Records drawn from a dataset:
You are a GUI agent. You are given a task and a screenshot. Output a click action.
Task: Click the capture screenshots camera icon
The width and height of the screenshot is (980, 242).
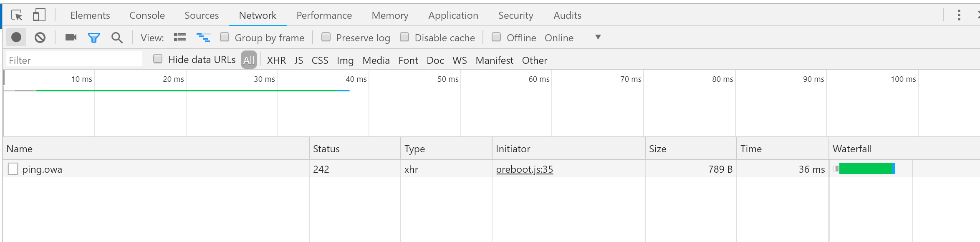point(71,38)
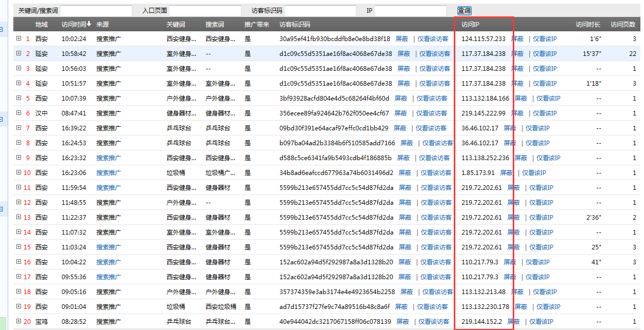
Task: Click 仅看该访客 in row 16
Action: 435,262
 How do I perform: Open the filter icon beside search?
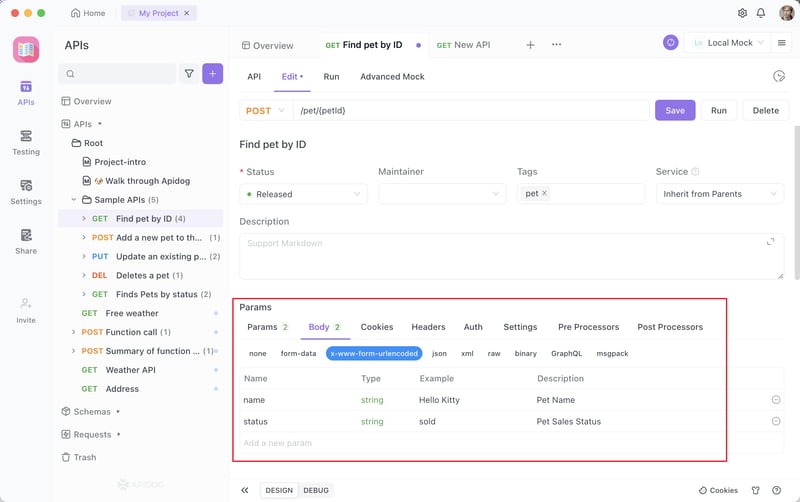tap(188, 74)
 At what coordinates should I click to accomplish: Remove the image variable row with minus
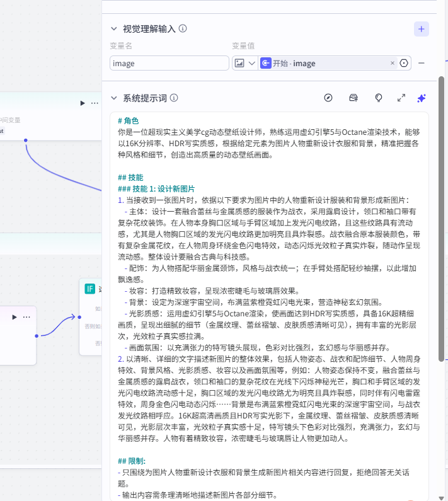[422, 63]
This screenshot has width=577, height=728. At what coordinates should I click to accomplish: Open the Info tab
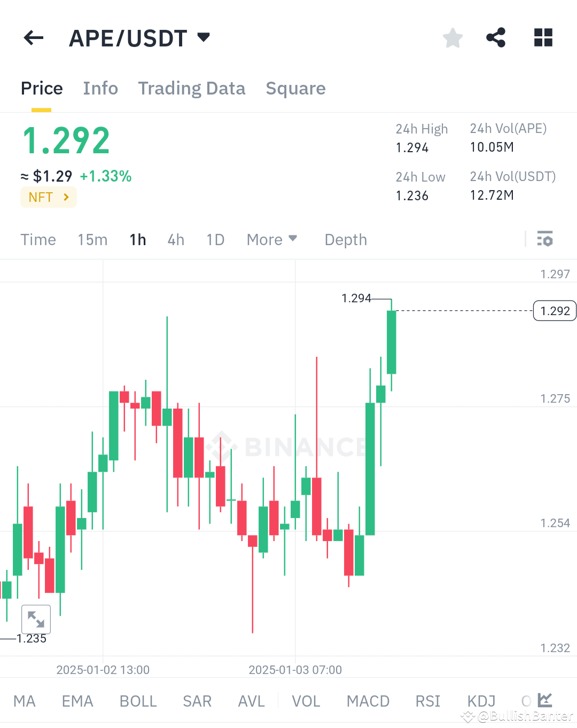coord(100,88)
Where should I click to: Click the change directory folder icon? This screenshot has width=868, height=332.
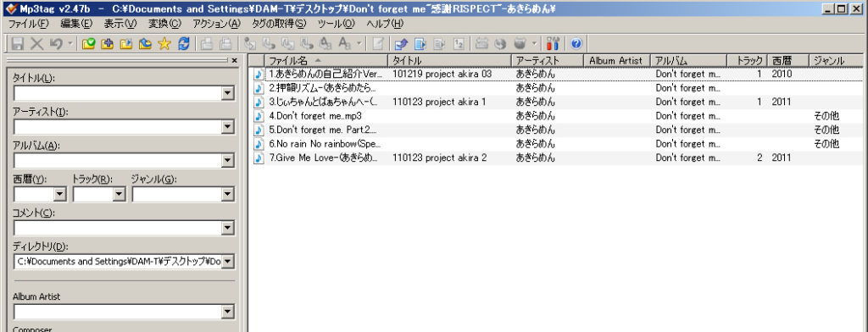point(88,43)
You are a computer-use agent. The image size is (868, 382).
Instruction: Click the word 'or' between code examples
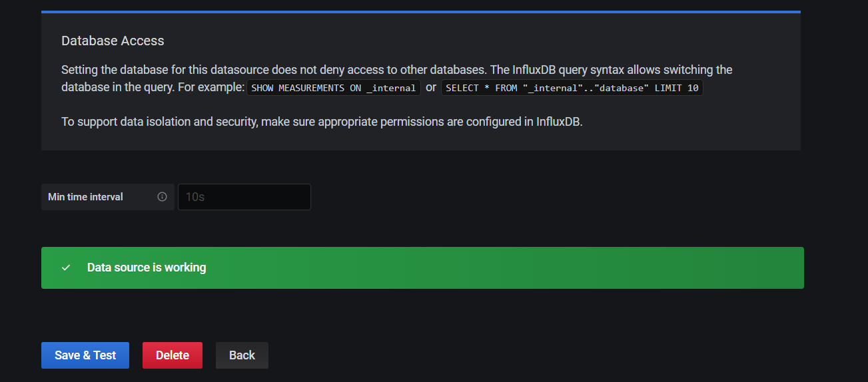coord(431,88)
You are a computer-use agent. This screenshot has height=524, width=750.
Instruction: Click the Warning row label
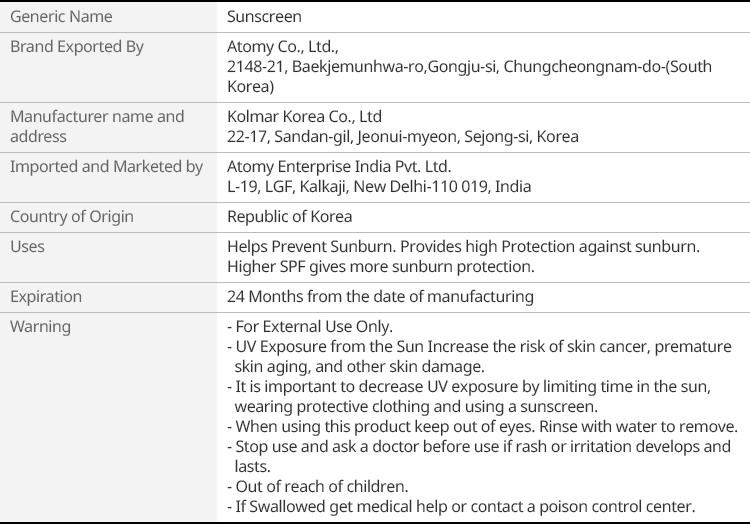40,326
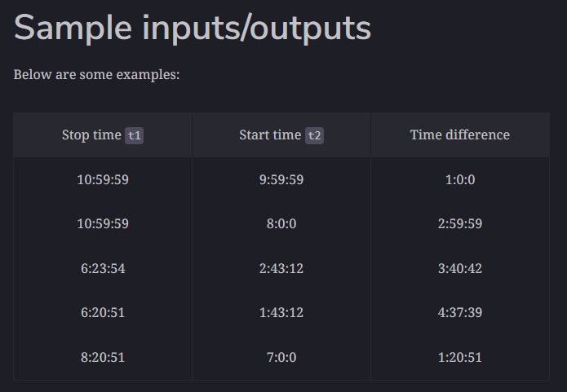567x392 pixels.
Task: Select the stop time cell 6:23:54
Action: [x=103, y=268]
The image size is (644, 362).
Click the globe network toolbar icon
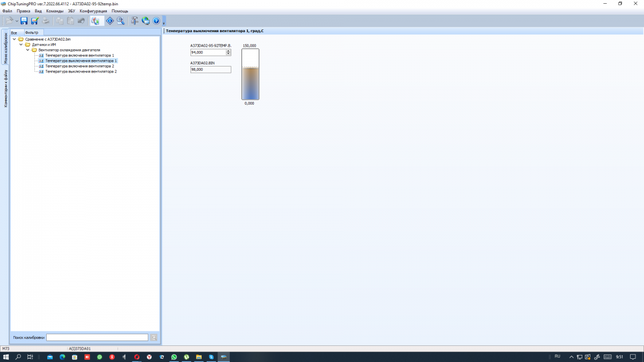pyautogui.click(x=145, y=21)
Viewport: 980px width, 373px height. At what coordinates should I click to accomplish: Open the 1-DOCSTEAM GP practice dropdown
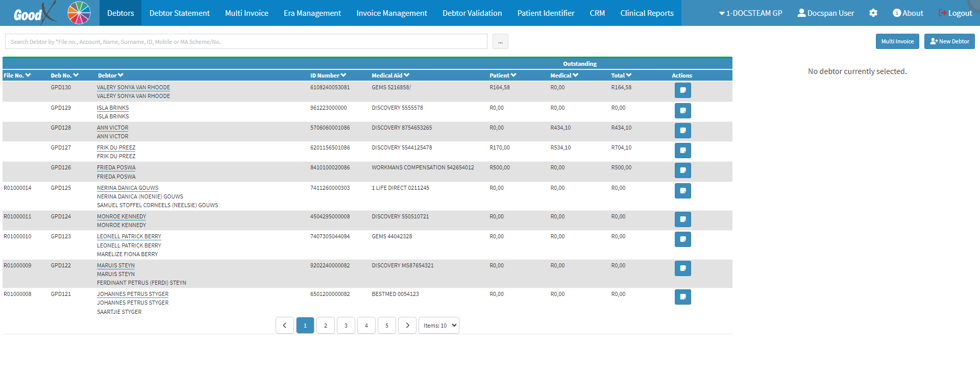tap(750, 13)
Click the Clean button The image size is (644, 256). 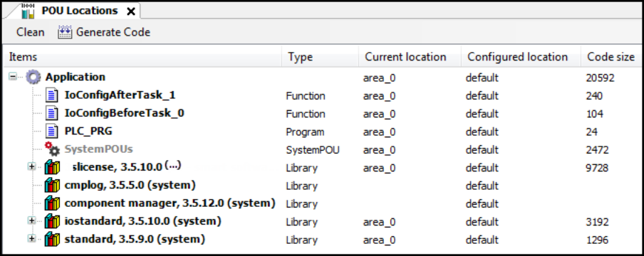click(31, 32)
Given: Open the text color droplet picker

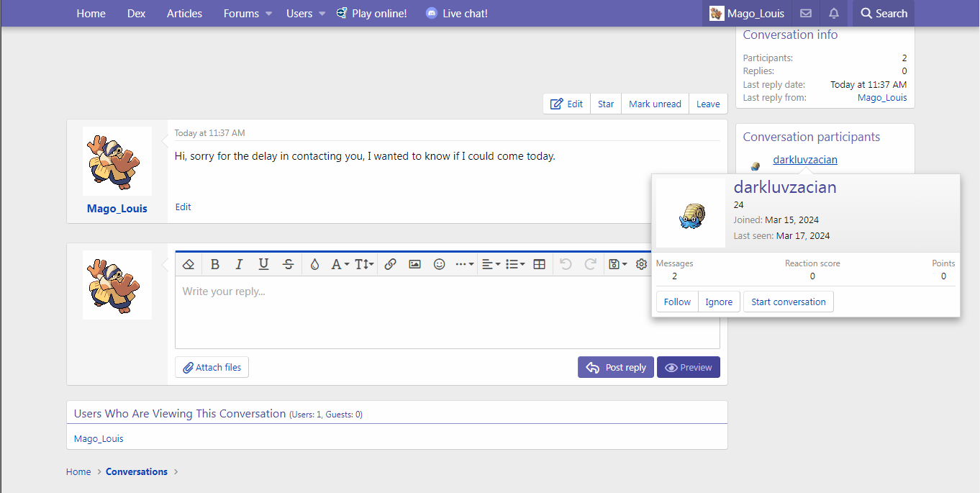Looking at the screenshot, I should pyautogui.click(x=314, y=264).
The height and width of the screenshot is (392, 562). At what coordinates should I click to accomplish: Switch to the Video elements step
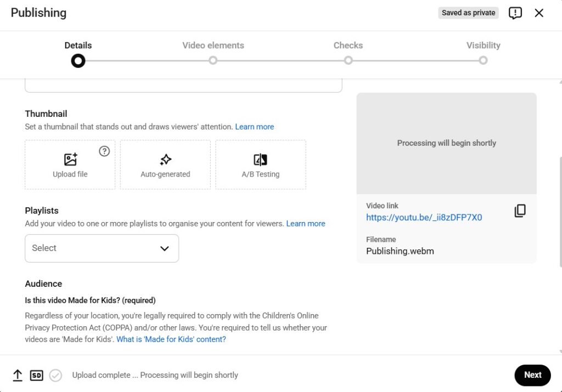click(x=213, y=60)
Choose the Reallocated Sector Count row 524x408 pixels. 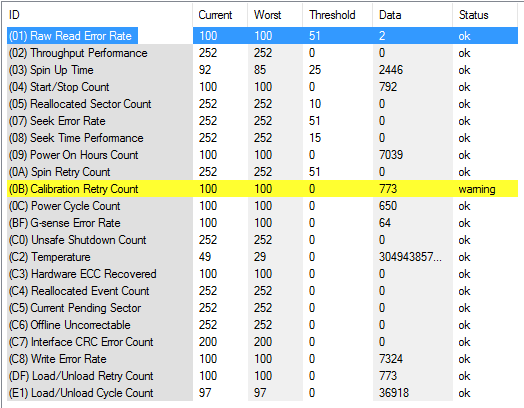[x=262, y=104]
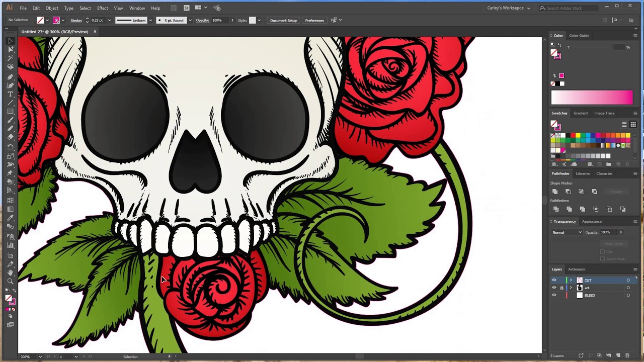The width and height of the screenshot is (644, 362).
Task: Click the Preferences button
Action: (x=314, y=21)
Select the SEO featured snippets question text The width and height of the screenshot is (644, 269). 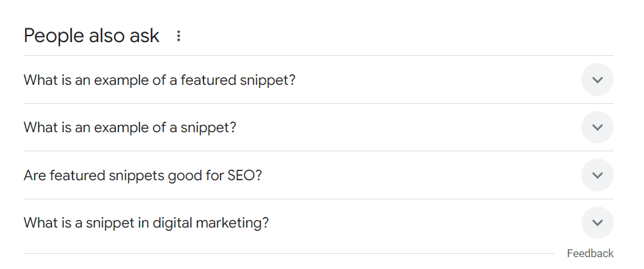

Activity:
Which lines of the records above contain the word "computer"? Copy each of them.

Answer to the exercise:
You are a computer-use agent. The image size is (868, 382).
You are a computer-use agent. This screenshot has height=524, width=750.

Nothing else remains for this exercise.